Needless to say we didn't buy it.

But - man! - don't you think people like that oughtta be arrested? At least? The Craftsman bungalow is an American architectural icon and legacy. Anyone who compromises one of these places in any manner should at the very least be forced to live in a rusted-out single-wide on the Hanford nuclear reservation. Surely there must be some rule of law whereby these speedy, greedy Home Depot recidivists can be flogged in a very conscientiously designed village square.

But no, this is America, and those who throw art into the meatgrinder of commerce get their own TV show. And those who throw Thomas Kinkade on their walls are looked upon as "art collectors". (Frankly, I'd rather draw on my walls with a poop crayon. But that's just me. And my poop crayon.)

So off we went and continued down the list of homes that we had decided to view that day, and the next was no better. Someone had turned the back porch of a cove-ceilinged 1920s cottage into a very long, narrow bathroom - or rather Bathing/Pooping Assembly Line. If you turned sideways in there you'd be trapped forever. Best to just face the wall and move along. And again, plaster that was practically basted with dusty flat cheap-ass acrylic.

Oh, the price on both of these palaces? 'Bout $380k. I think you can buy Utah for that much now. Which brings me to my next point, which is the fact that house flippers have contributed in no small way to the hysterically inflated prices of real estate in our formerly affordable neck of the Pacific Northwest. (Not exactly so. The increased focus on Seattle because of the Grunge Movement, microbrews, our "liveability" index, and MegaJillionaire Paul Allen's Seahawks - not to mention overpaid Boeing veeps, Genentech billionaires, Immunex zillionaires, a feistly little startup with a can-do attitude called Microsoft - and - the predilection of the mossbacks to fleece California transplants all contributed in their own small way. -Ed.)

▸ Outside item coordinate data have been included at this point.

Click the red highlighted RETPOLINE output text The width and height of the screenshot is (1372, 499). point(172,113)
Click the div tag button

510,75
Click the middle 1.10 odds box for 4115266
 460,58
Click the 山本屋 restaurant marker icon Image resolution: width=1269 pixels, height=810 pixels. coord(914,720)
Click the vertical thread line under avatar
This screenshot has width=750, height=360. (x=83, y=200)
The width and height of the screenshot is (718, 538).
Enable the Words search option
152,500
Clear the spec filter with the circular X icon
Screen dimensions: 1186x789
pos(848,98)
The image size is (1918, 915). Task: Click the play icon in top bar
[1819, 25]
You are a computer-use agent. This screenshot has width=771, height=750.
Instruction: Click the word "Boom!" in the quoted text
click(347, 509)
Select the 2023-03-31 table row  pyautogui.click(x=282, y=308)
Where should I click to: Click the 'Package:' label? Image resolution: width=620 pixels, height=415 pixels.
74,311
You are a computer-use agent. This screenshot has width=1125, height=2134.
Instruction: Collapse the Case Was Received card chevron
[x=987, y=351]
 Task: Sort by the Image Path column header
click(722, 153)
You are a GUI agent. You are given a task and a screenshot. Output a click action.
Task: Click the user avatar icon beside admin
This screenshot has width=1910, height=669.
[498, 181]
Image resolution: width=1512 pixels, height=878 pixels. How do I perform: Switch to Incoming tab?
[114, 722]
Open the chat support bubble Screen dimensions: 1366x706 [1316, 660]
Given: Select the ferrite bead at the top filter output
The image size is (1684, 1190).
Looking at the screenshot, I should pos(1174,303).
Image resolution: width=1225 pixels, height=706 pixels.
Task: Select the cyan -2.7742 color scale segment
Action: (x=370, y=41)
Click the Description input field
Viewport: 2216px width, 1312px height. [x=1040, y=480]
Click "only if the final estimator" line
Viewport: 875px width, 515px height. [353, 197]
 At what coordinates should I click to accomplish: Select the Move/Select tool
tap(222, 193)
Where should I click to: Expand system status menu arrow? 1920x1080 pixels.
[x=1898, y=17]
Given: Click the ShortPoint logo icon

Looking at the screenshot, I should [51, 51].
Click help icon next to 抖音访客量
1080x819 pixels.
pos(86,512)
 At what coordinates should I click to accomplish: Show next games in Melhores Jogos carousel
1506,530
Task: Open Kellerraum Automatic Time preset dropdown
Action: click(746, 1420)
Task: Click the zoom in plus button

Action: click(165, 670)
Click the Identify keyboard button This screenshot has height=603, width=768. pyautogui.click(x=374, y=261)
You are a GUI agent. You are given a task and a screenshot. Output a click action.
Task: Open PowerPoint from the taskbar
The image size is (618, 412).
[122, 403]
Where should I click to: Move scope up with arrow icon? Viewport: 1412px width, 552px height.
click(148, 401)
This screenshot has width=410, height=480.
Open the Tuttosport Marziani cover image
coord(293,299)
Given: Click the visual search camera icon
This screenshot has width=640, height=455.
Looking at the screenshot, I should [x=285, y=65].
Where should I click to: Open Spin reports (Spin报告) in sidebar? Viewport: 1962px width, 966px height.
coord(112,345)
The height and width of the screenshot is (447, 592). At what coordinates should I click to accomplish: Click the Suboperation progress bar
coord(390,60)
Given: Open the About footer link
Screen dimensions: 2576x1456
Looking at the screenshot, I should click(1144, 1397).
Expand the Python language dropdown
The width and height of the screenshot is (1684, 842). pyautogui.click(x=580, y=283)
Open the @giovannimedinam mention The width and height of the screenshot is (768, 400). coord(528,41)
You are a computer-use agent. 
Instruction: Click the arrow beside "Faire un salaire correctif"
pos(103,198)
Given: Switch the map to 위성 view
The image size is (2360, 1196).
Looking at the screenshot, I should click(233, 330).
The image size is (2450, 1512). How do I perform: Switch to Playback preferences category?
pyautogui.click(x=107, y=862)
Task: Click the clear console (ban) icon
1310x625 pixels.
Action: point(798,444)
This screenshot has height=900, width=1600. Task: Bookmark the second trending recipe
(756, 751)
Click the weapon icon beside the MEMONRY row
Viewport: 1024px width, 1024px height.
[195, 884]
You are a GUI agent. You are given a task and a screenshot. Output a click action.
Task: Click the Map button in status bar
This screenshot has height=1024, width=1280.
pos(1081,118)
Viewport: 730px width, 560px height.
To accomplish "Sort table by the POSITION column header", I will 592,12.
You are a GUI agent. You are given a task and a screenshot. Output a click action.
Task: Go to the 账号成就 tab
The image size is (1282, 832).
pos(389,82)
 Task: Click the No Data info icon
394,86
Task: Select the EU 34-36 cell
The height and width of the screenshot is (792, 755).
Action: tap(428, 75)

Yeah. So. Poop. Not going so well so far with the whole house-hunting thingamadillyo. However, we are venturing down to Tacoma on Saturday to take a look at a Craftsman we found there for a buck-two-ninety-five. We've discovered that you can still find unmolested architectural treasures in Tacoma for cheap. And we've been assured by our agent that the low, low real estate prices have nothing to do with the fact that the city is riddled with crime and smells like baked ass, or that "Tacoma" is the Salish word for "the place where evil dwells". We'll give you a full report when we get back.